A key feature of any reputable MBA program is a commitment to the success of its students from the time of enrollment through graduation and beyond. As students embark on a one to two-year-long academic career comprising extensive travel and a wealth of international experiences, universities must be able to provide continuous support for the entire duration of the program. This means dedicated staff to help students secure local and international housing, faculty on hand at all times, and an accessible team of university personnel ensuring students are adequately prepared for each and every element of the program.

With a one-year international MBA in particular, during which students may visit up to five countries within a 12-month period, the university must be able to deliver both academically and administratively, providing assistance around tuition, housing and the logistics associated with traveling and living abroad.

Flexible Admissions & Financial Aid

Factoring in tuition, books, housing and the cost of foregone salary, an MBA can seem like a daunting process, especially when heavy international travel is involved. Students who see cost as a primary concern should assess their eligibility for financial aid and look to universities that have moderate tuition rates, abundant funding of scholarships, and a flexible admissions process.

As scholarship funding exceeds $200 million a year for the top 25 U.S. business schools alone, admissions directors are in a position to work with both U.S. and international applicants to achieve enrollment status—and it is in their best interest to do so. New study data from NAFSA: Association of International Educators found that during the 2016-2017 academic year, international students studying at U.S. colleges and universities contributed $36.9 billion to the U.S. economy and supported more than 450,000 jobs.

At the USD School of Business, qualified international MBA applicants are eligible for scholarships of up to 75 percent, giving students of all backgrounds and at all stages of their careers the opportunity to further enhance their skills as they align with the current job market.

Housing Support

Finding safe, affordable and convenient housing is a top concern for students enrolling in an international MBA program, especially for those traveling from other countries. Not only do you need to find a place to live near the university’s home campus, but also in each of the countries you will be visiting throughout the duration of the program. Students may have the option to find their own housing, but it is up to the university to provide adequate options and support throughout the process.

While many universities offer dorm-like accommodations on or around campus, finding student housing abroad can be a bit tricky. International students who are unfamiliar with the region and culture of study are especially vulnerable to potential risks, which can range from undesirable roommates at best to fraudulent landlords at worst.

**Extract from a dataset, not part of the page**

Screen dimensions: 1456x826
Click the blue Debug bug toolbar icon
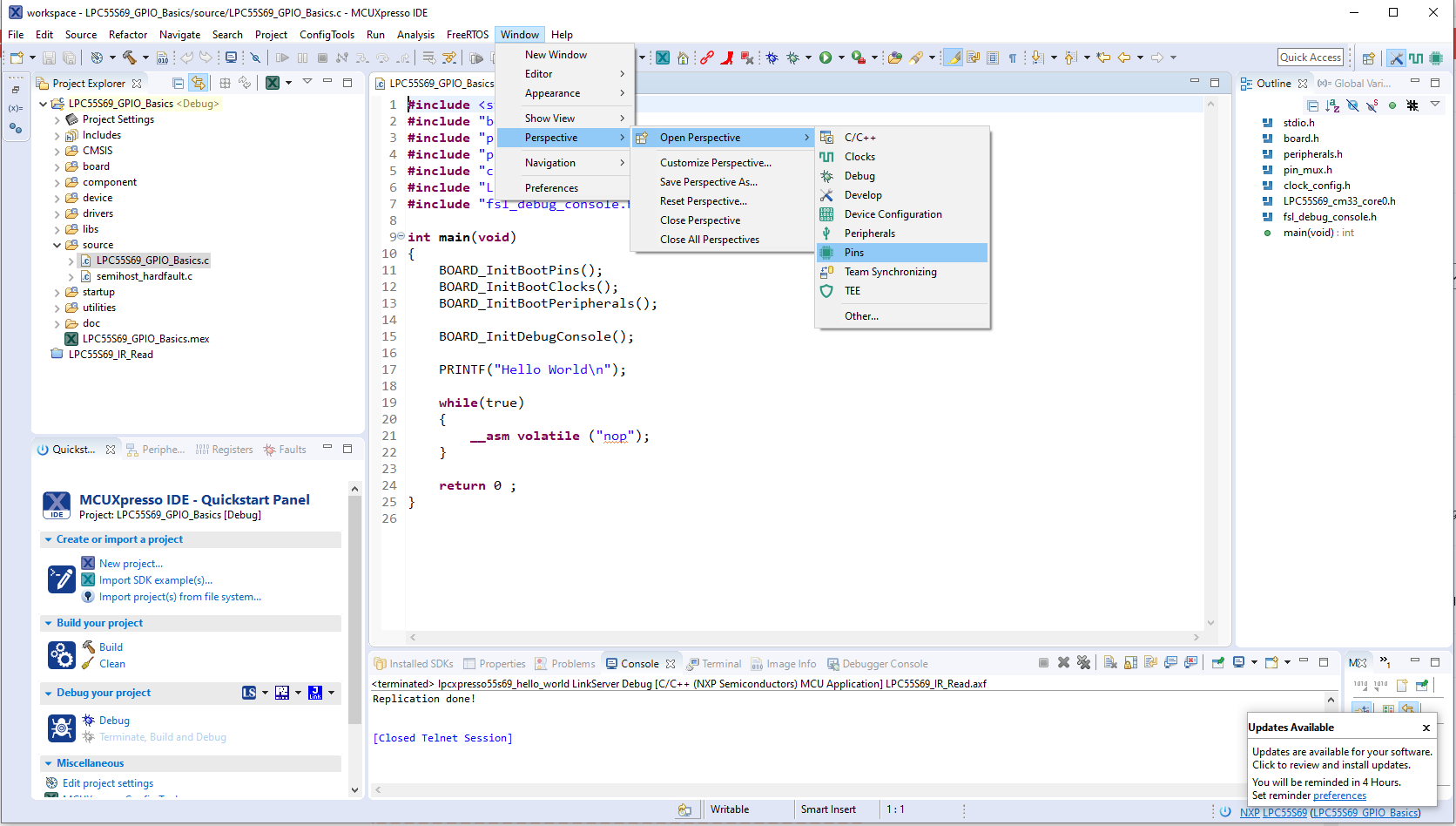772,58
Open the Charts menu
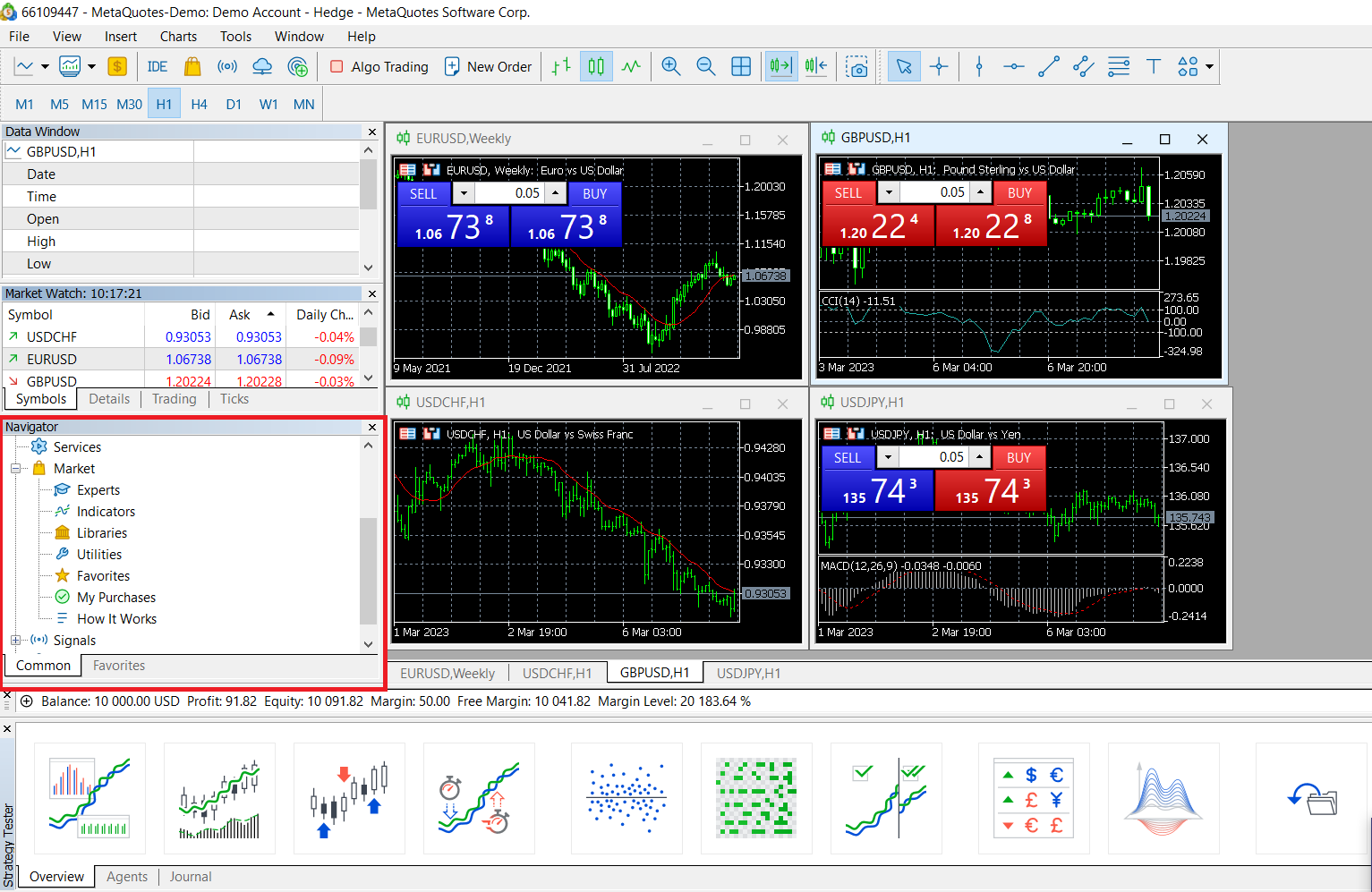1372x892 pixels. pos(178,37)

If dormitory housing is unavailable, the safest and typically least expensive option is for students to rent rooms from places that have been pre-vetted by the university—and to do so under the guidance of the university’s advisory staff. Whether an international student is studying at a U.S. university or a U.S. student is traveling abroad, a university advisor should be able to provide clear, comprehensive guidance and ensure full understanding of local tenant rights and responsibilities. In the University of San Diego Madrid Center, students have the advantage of receiving support from local staff members during the first semester of the International MBA program in Spain.

IMBA Housing Options

International Student Services

For international students who have the added burden of navigating complex visa and immigration requirements, a student-focused program is critical to academic success. International student introductory programs are one way b-schools are working to enhance the experience for their international students, providing a glimpse into local business, social and cultural scenes while also educating on things like health, housing, transportation and immigration regulations.

At USD, students have ongoing access to their advisor, along with the graduate business student services team, the Ahlers Center for International Business and the Office of International Students and Scholars (OISS). These resources combine to offer a completely connected experience for students from all corners of the globe.

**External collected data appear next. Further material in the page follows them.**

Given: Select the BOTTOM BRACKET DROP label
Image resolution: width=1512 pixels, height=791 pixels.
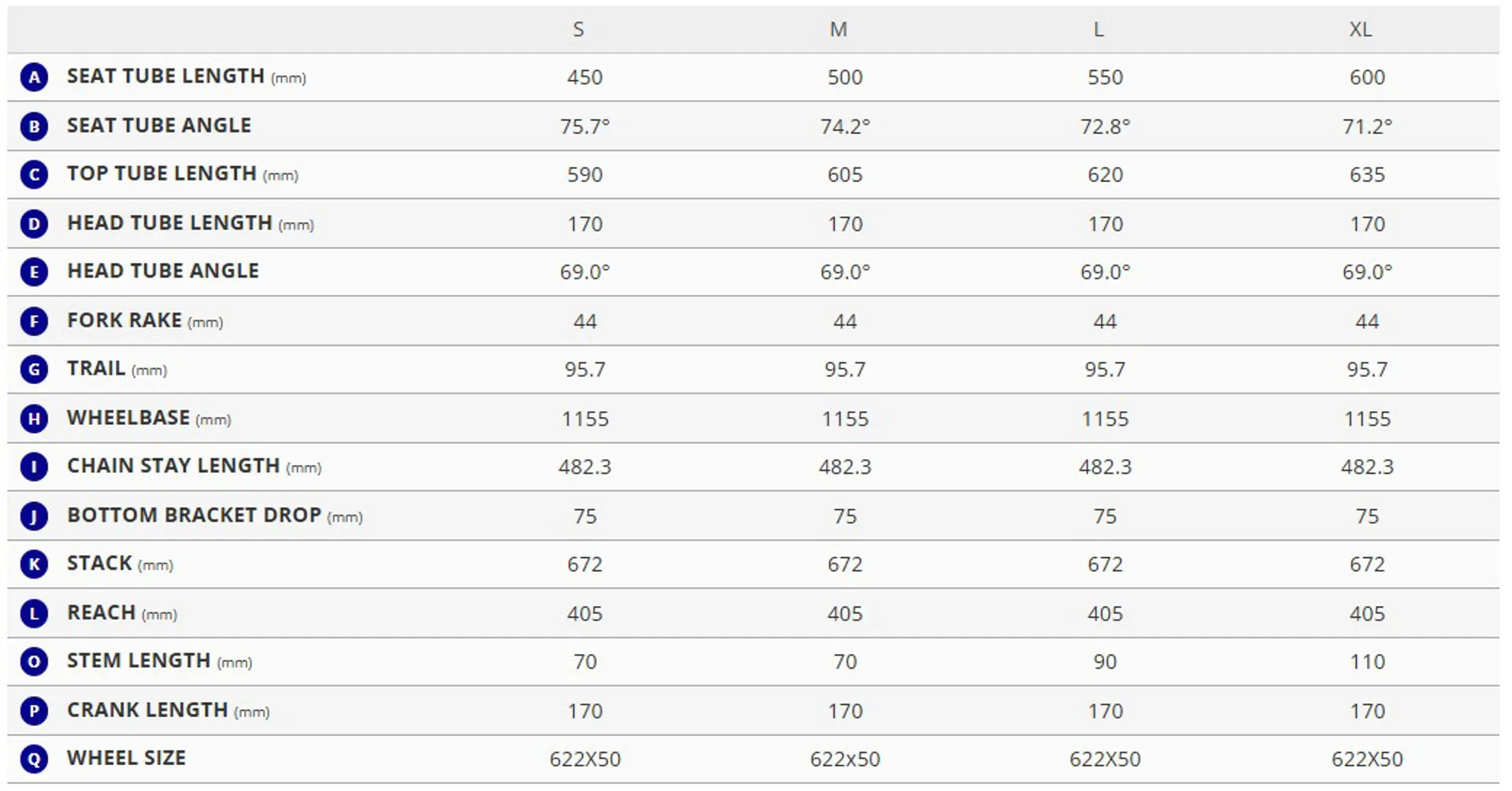Looking at the screenshot, I should click(194, 516).
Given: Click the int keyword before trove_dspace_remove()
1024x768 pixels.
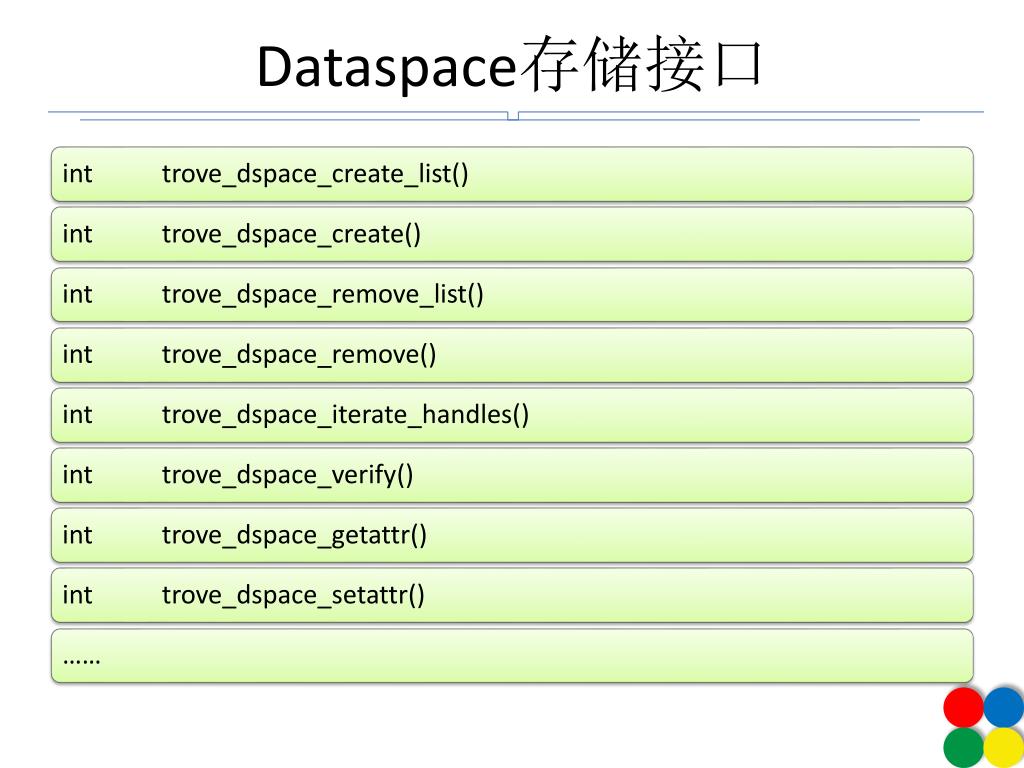Looking at the screenshot, I should point(77,354).
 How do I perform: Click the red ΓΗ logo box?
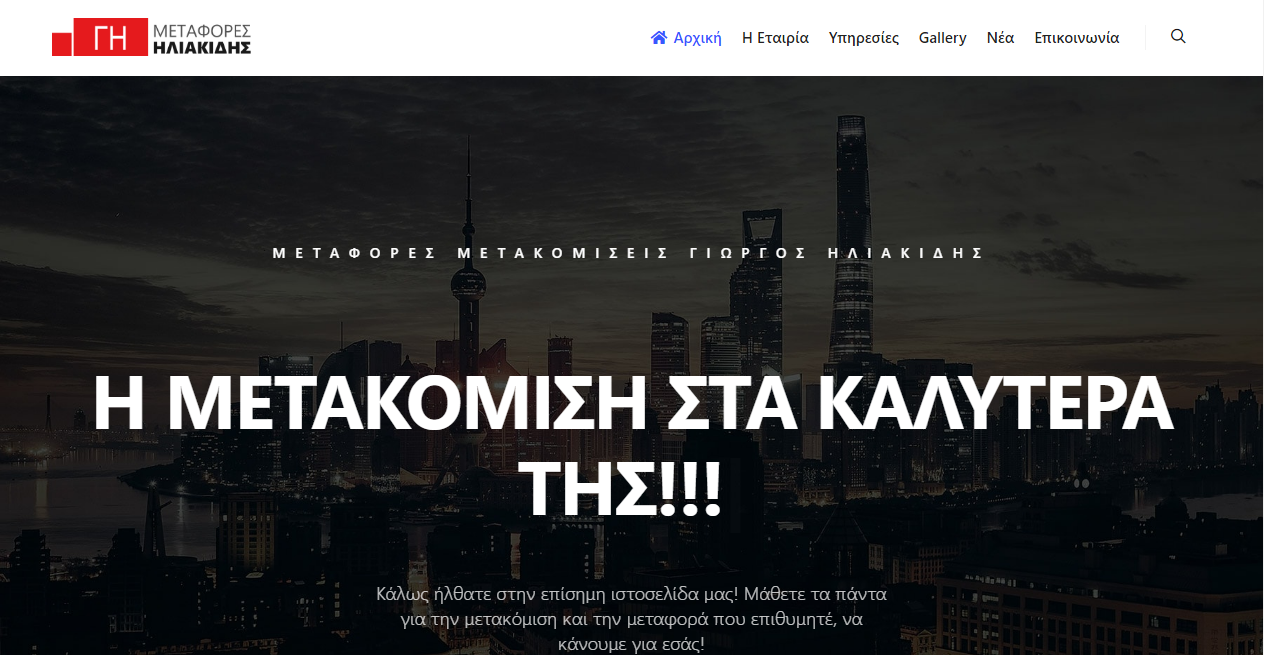pos(111,37)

Cultural acclimation is just one aspect of a degree program that is committed to providing an enriching academic experience for its students. An international student herself, USD School of Business alumna, Leonie Sandelbaum, had a number of hesitations about participating in an international MBA program, chief among them being the costs and complexities surrounding student visa policies.

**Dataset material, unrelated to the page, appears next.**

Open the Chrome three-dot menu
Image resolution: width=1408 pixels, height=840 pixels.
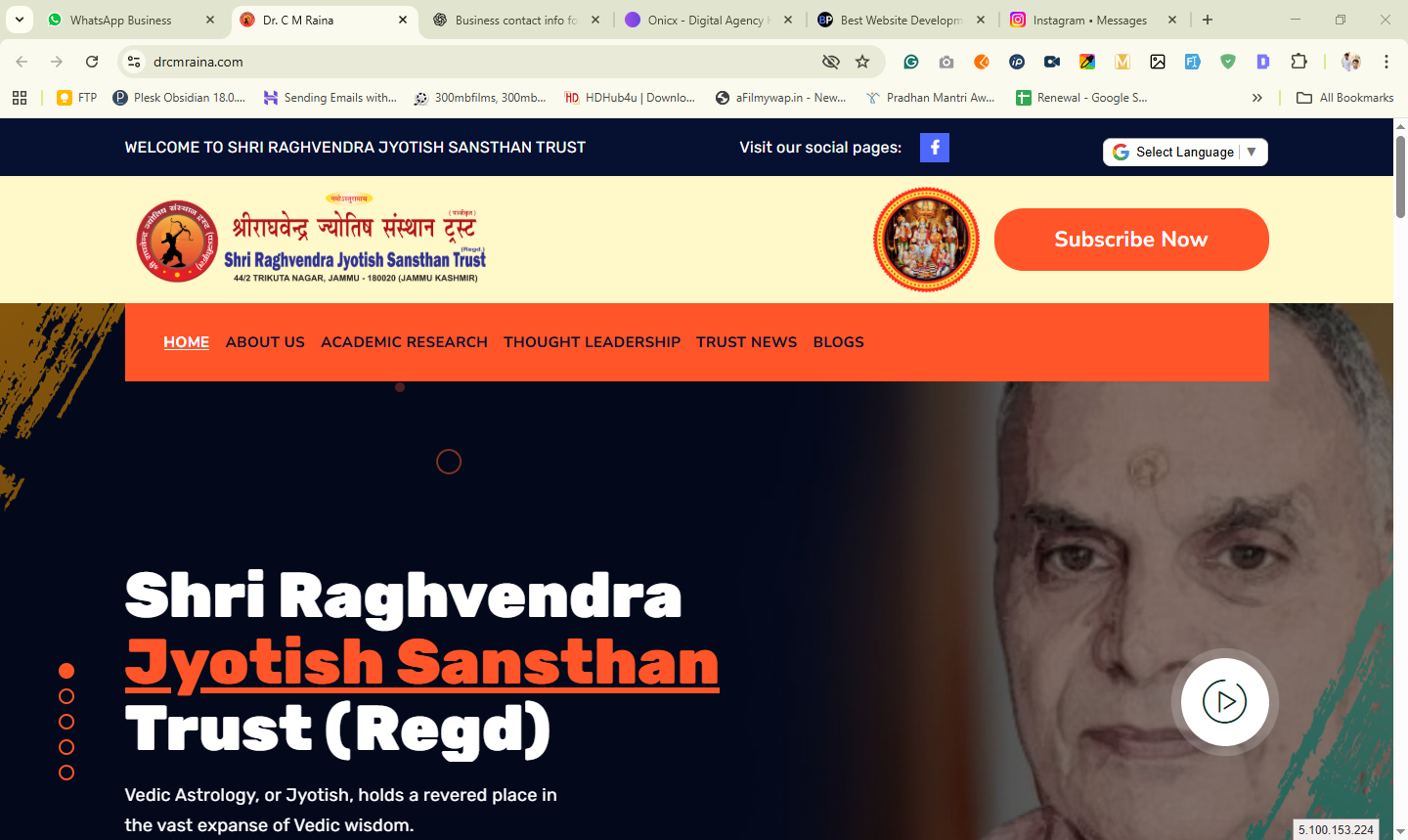pos(1386,62)
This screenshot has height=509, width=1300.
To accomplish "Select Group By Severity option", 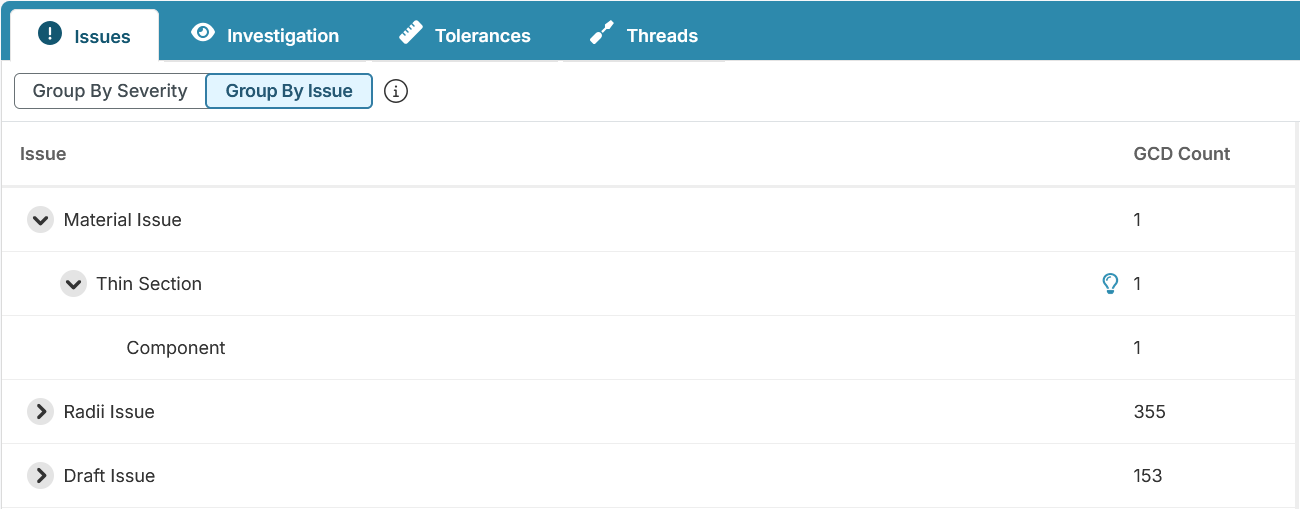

“I was concerned about whether I could finance myself throughout the entire program, knowing that international students are so constrained due to visa reasons,” said Sandelbaum. “Fortunately, the Ahlers Center for International Business at the USD School of Business provided a lot of scholarship opportunities for study abroad throughout the program, and, additionally, I found a fulfilling job on campus.”

Professional-Level Training & Career Services

Developed at the turn of the 20th century for company owners to keep up with an industrializing workforce, an MBA is inherently a tool for business growth and career advancement. As with any b-school degree program, a quality international MBA program should have a successful track record of post-graduation employment and an intensive, business-driven curriculum that fully prepares students for the reality of the professional world.

This preparative learning is again achieved through an applied learning model, wherein classroom lessons are supplemented with hands-on experience at leading businesses around the world, which at USD have included Cisco’s Foxconn production facility in Hong Kong, Nike’s manufacturing plant in Shanghai and various international consulting projects for small, medium and large organizations. These immersive experiences are further enhanced through workshops, mock interviews, coaching and executive mentoring, setting up students for success as they follow their desired career track.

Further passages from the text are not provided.